Screenshot grounding data
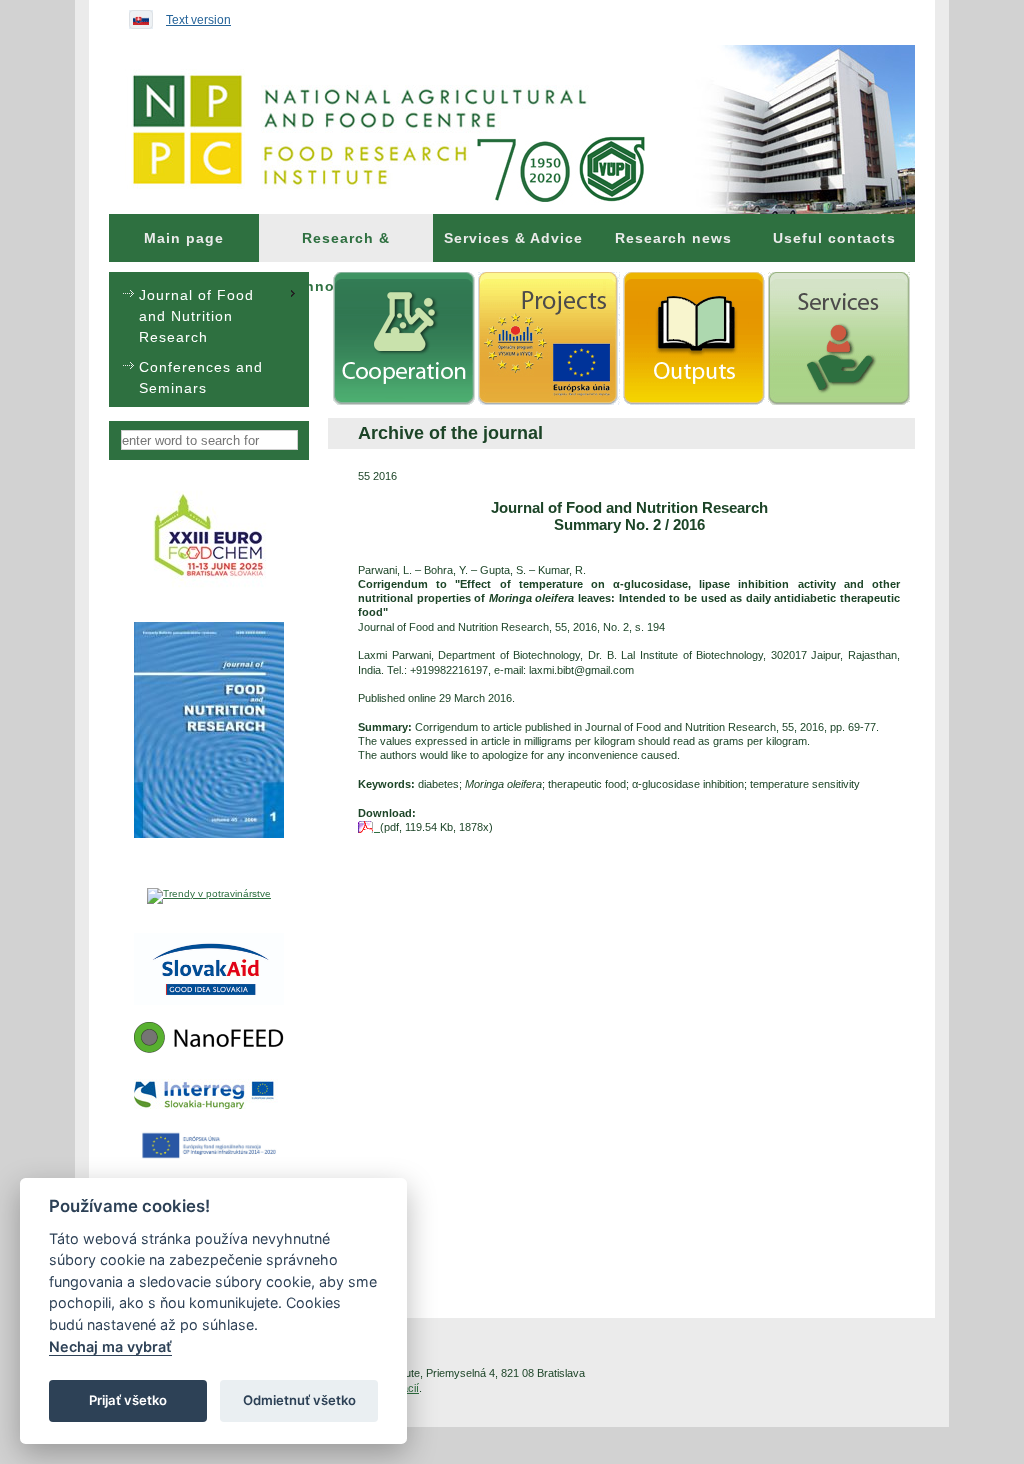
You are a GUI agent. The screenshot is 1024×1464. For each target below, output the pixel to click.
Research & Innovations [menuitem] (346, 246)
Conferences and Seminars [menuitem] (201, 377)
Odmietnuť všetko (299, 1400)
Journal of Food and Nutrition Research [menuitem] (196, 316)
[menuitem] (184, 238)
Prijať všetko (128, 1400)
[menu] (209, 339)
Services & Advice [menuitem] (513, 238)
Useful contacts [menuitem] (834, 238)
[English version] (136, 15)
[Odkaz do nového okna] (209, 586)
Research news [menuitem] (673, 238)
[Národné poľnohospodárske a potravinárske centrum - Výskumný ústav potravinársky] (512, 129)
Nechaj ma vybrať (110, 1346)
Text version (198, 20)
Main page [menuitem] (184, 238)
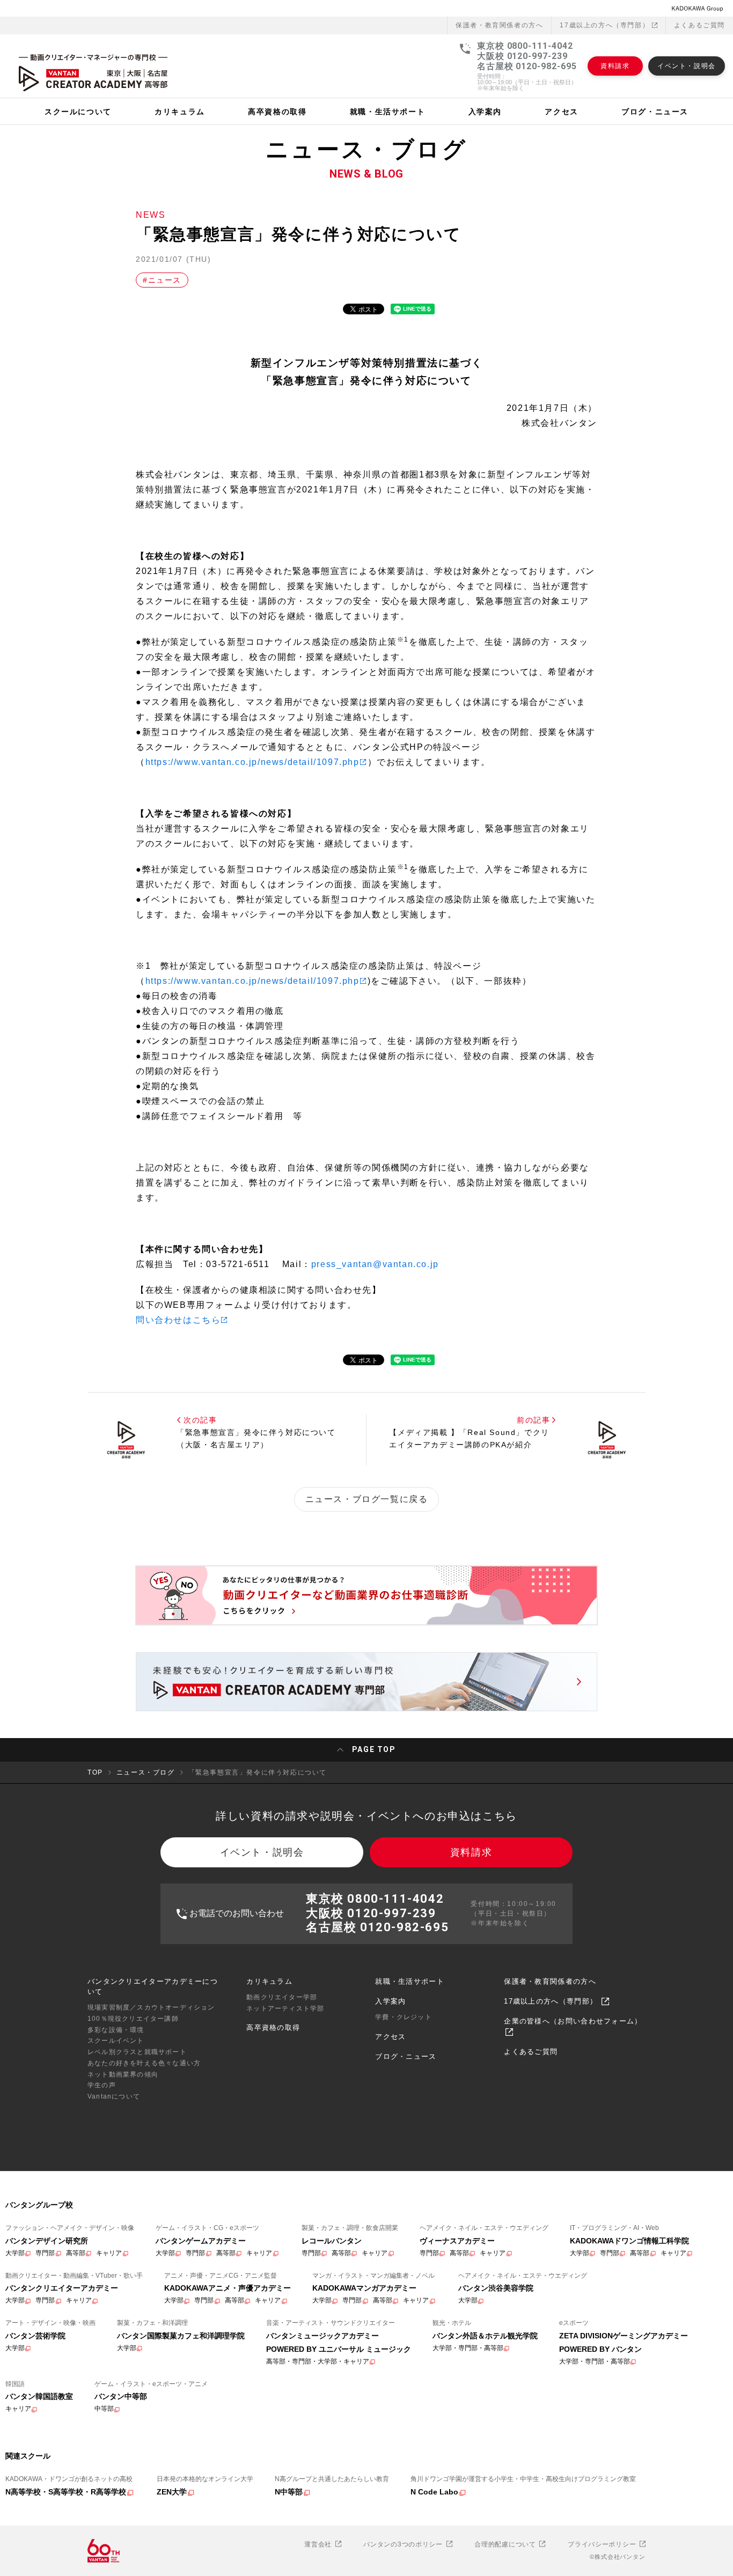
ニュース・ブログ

EXERCISE AIM: All of the data above is to be repeated exactly, with the pictures left out.

RESULT OF THE EXERCISE:
You are a GUI agent. The screenshot is 1024×1464. For each target below, output the pixel to click.
Research & Innovations [menuitem] (346, 246)
Conferences and Seminars [menuitem] (201, 377)
Odmietnuť všetko (299, 1400)
Journal of Food and Nutrition Research [menuitem] (196, 316)
[menuitem] (184, 238)
Prijať všetko (128, 1400)
[menu] (209, 339)
Services & Advice [menuitem] (513, 238)
Useful contacts [menuitem] (834, 238)
[English version] (136, 15)
[Odkaz do nového okna] (209, 586)
Research news [menuitem] (673, 238)
[Národné poľnohospodárske a potravinárske centrum - Výskumný ústav potravinársky] (512, 129)
Nechaj ma vybrať (110, 1346)
Text version (198, 20)
Main page [menuitem] (184, 238)
ニュース・ブログ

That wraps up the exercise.